_WHAT THE EXERCISE ASKS_
Pull every line of text from the entries below and reproduce each one word for word, leaving the pictures out.

_MATERIAL FOR THIS TASK_

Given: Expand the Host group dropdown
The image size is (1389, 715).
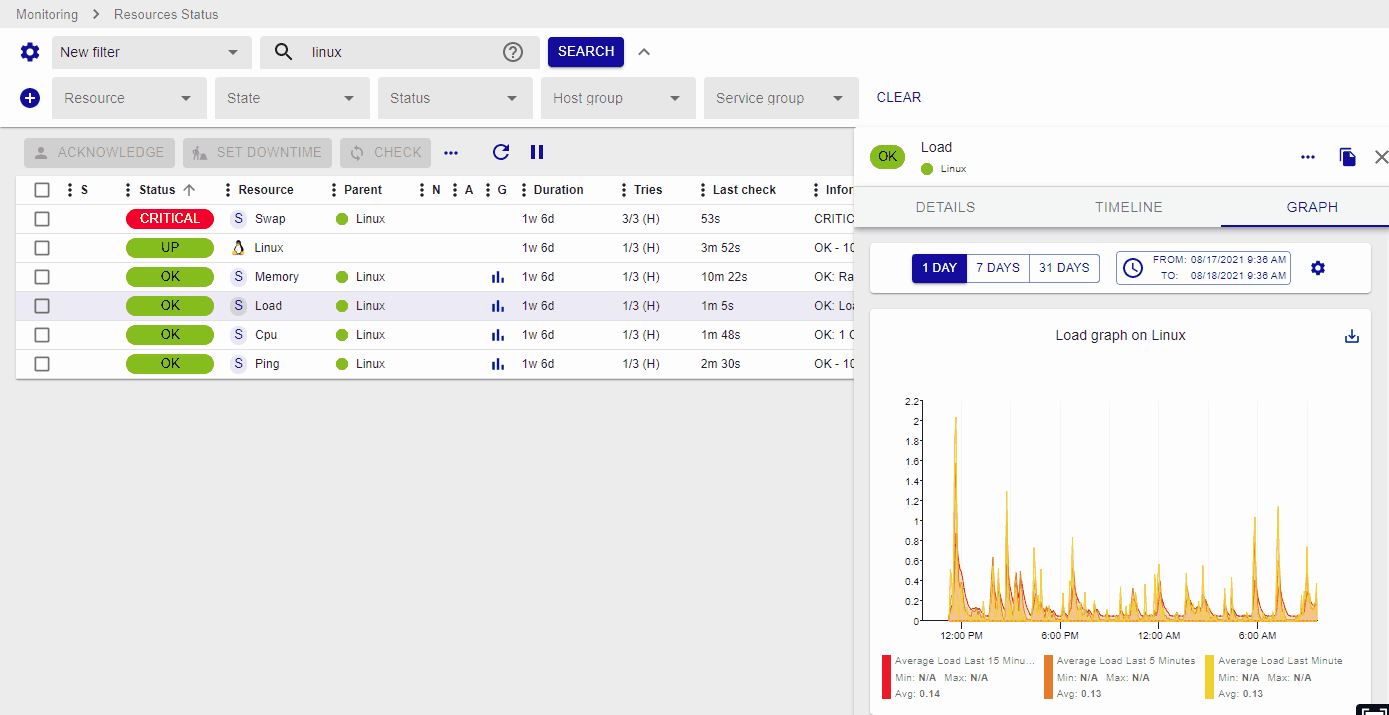Looking at the screenshot, I should tap(618, 98).
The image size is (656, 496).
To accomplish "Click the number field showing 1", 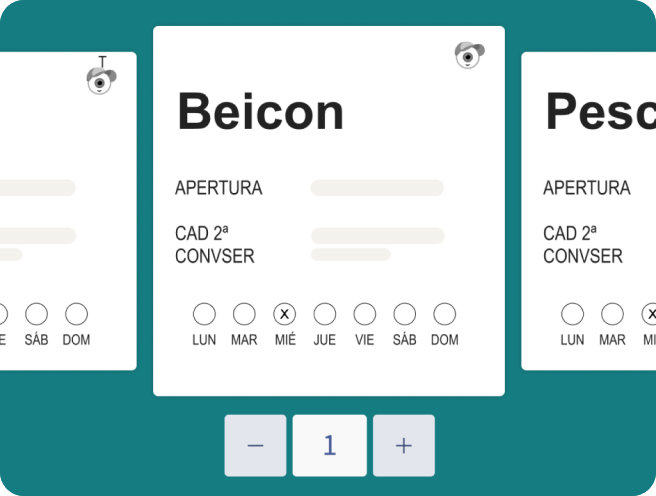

_FULL SOLUTION_
Given: Expand the Host group dropdown
The image size is (1389, 715).
Looking at the screenshot, I should tap(618, 98).
The image size is (656, 496).
To accomplish "Click the number field showing 1", 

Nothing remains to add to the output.